Abstract is definitely getting to abstract for me at this point. Right now it seems like they are just throwing around letters and making up groups and connections and relations. The kind of math that I really appreciate is the math that relates more with the physical world rather than the imaginary, patterned world.

Questions in Prep for Exam

What do you think are the most important topics and theorems?
I think that the second theorem that we need to be able to prove on the exam is very important to know. This is because you can gather a lot of information about a problem and how to prove it by knowing the implications of this theorem.
I also think that the different group definitions are important to know. Knowing the definitions is a great tool on the test even if you did not memorize all the different types of examples of the groups, you can still find them if you know the definitions.

What kinds of questions do you expect to see on the exam? 
I expect to see questions about the theorems that we are being asked to memorize. I expect to see questions about definitions of important concepts. I expect to see questions asking to prove something that was on the homework.

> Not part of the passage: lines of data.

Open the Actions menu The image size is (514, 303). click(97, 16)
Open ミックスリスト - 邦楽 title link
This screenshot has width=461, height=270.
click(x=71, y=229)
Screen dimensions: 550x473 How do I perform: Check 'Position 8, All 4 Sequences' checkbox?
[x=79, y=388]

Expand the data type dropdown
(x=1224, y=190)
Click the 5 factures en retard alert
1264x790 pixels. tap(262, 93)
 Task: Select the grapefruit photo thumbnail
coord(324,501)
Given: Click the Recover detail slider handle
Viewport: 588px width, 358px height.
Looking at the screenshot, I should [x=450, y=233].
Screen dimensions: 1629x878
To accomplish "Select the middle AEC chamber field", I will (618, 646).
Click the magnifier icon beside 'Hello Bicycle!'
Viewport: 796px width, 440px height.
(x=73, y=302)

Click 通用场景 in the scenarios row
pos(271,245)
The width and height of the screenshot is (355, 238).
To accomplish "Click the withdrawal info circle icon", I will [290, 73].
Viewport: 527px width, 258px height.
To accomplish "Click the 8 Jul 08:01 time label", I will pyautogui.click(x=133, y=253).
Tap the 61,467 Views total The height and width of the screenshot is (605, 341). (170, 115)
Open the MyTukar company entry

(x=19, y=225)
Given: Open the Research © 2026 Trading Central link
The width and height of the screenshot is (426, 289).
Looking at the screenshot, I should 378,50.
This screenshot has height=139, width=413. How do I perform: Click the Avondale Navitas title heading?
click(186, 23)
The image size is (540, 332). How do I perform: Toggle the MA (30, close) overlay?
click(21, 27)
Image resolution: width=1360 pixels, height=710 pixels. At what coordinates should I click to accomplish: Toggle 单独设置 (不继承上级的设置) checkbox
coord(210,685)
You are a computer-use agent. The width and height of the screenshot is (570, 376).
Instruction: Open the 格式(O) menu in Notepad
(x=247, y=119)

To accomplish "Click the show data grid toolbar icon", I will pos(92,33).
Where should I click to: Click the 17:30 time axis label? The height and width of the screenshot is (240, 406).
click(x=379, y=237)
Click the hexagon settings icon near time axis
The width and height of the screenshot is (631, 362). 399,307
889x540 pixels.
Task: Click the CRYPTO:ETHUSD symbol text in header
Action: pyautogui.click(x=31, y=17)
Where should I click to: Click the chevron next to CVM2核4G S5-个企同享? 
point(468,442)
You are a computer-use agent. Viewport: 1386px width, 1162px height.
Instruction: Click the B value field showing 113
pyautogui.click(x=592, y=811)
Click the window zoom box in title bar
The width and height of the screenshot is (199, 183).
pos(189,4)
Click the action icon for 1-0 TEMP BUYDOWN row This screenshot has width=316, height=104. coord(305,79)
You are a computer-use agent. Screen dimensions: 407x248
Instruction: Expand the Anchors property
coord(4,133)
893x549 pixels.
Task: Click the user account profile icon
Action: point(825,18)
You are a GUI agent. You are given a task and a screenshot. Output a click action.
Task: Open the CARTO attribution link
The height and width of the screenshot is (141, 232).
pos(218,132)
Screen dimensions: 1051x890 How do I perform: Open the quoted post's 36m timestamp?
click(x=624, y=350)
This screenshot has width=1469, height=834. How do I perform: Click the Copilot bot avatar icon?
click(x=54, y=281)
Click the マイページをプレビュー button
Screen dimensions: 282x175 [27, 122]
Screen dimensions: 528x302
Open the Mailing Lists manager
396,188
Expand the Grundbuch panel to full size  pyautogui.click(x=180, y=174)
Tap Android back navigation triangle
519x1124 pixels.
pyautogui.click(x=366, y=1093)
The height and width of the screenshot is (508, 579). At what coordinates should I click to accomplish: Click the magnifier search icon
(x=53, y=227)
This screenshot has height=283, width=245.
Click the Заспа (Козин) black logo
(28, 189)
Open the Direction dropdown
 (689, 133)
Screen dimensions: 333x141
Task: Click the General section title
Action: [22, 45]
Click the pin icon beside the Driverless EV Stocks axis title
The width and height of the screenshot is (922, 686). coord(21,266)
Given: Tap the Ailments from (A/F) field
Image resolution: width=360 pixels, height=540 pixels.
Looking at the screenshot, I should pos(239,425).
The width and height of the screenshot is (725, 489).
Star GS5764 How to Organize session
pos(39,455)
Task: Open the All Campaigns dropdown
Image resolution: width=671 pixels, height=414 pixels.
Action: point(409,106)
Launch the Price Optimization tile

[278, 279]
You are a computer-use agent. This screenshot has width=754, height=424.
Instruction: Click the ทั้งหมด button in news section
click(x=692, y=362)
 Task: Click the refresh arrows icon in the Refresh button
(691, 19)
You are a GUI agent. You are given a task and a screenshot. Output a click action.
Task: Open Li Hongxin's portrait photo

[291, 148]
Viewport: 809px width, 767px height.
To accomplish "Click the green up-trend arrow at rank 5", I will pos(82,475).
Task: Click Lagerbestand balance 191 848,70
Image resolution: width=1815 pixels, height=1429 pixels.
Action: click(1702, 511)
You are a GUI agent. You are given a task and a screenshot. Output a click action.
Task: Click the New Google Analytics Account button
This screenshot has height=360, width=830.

However, I expect the test to be reflective of our homework and excluding those problems that were the most difficult on the homework.

What do you need to work on understanding better before the exam? 


I need to review exactly what must be done on the test to prove that something is a (insert defintion). I need to go over the how to prove this, material for the test. Also, if possible, in class could you give us the exact numbers of all the theorems that we will have to prove, or should know. It helps me and other students better when we know the actual theorem number rather than what it is about.
Also, please do the sample problem, 5 in class. Thank you so much!!!

Section 7.3, Due March 4, 2012 (see below for a make-up blog post)

Difficult:

I understood about three quarters of this section, so I did understand most of it, but it was a little longer than usual and my brain somewhat stopped working at about the end of page 185. One thing that I found difficult was the proof of theorem 7.10 on page 182. It was a little confusing to me why they only needed to prove that e was in H. I think I may understand why, but it would have been nice to have a little more of an explanation after the proof or something. I also don't really grasp the understanding of cyclic groups. So the first example on pg. 185 was confusing to me. In general, I think I could easily understand all of the material in this chapter, I just need a little bit more time and experience with it in my homework.

Reflective:

I think I have discovered from reading this book that one of the key underlying features in math is patterns. Patterns make up everything in math. Just when you think that they have talked about every different kind of arrangement of numbers, the sprouts another one. That is what I feel about this section. Math really is amazing. I know that I have said that before a lot on these blogs, but it really is true. It is astonishing to me how many different patterns and kinds of "groups" of numbers there are in this world.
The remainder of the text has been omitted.